Este fenômeno seria conseqüência da liberação concomitante, induzida pela
toxina, de fatores no endotélio (endotelinas) que, pelo bloqueio do ON,
predominariam com conseqüente vasoconstrição(19, 20, 21). O LPS, em ratos,
determina diminuição da pressão arterial e do fluxo sangüíneo mesentérico,
fenômenos atenuados pelo pré-tratamento com L-NAME(2, 14). Contudo, foi
constatado que há também, com a administração do L-NAME, diminuição do fluxo
sangüíneo capilar na mucosa do sistema digestório, aumentado pela administração
de LPS(4, 15, 17). Assim, é possível admitir que, nas condições experimentais a
que os animais foram submetidos no presente estudo, haja comprometimento da
microcirculação das camadas musculares do sistema digestório.
Por outro lado, redução acentuada do fluxo sangüíneo no mesentério modifica a
atividade motora gastrointestinal de forma bifásica, ocorrendo inicialmente
aumento, com duração de alguns minutos, seguido posteriormente de redução(8,
24). Adicionalmente, em leitões recém-nascidos, a hipoxemia e redução do fluxo
sangüíneo gástrico resultaram em retardo do EG(23).
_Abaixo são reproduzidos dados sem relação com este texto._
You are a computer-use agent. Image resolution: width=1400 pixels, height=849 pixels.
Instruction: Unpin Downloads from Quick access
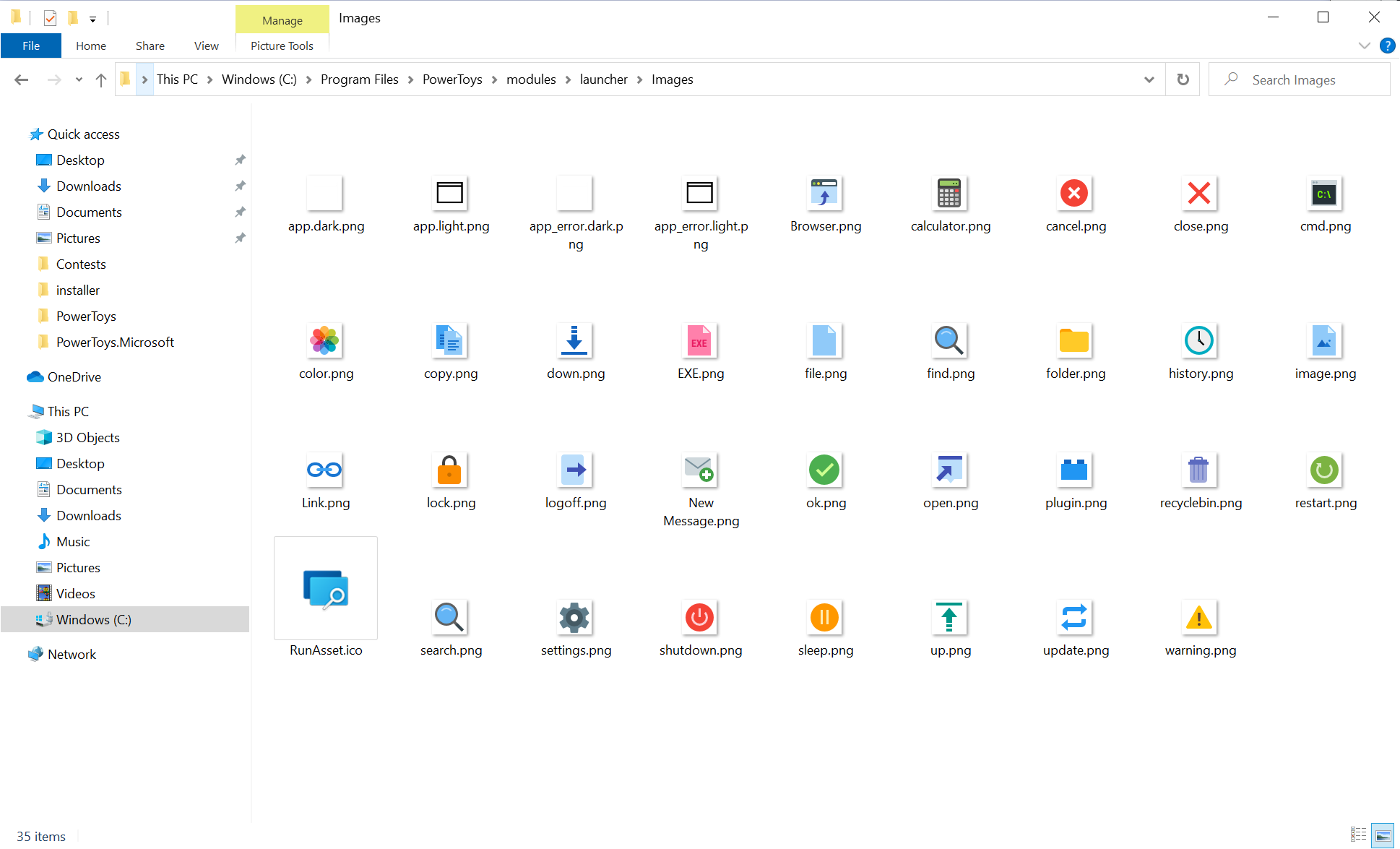pyautogui.click(x=241, y=186)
Também foi descrita
alteração bifásica, característica do trânsito gastrointestinal, na endotoxemia
induzida pelo LPS, que é acelerado na fase inicial (aos 90 minutos após a
administração) seguido de diminuição posterior, fatos atribuídos às alterações
na motilidade intestinal. Estes fenômenos ocorrem concomitantes com o retardo
do EG(6).
Desta forma, em termos especulativos, o comprometimento da microcirculação da
víscera, com o incremento da dose do inibidor da ONS, em animais tratados com
LPS, poderia ser um dos fatores que determinou o aumento da RG neste estudo.
Para definir se isto atuaria isoladamente ou em associação com a disfunção
pilórica, seriam necessários outros experimentos, utilizando métodos adequados
para avaliar essas hipóteses.
Em conclusão, o pré-tratamento com L-NAME com dose baixa (1 mg/kg) determinou
redução discreta no efeito de retardo do EG determinado pelo LPS in vivo e
aumento significativo do retardo com doses mais elevadas (2,5 e 5 mg/kg), doses
estas que, per se, não interferem no esvaziamento.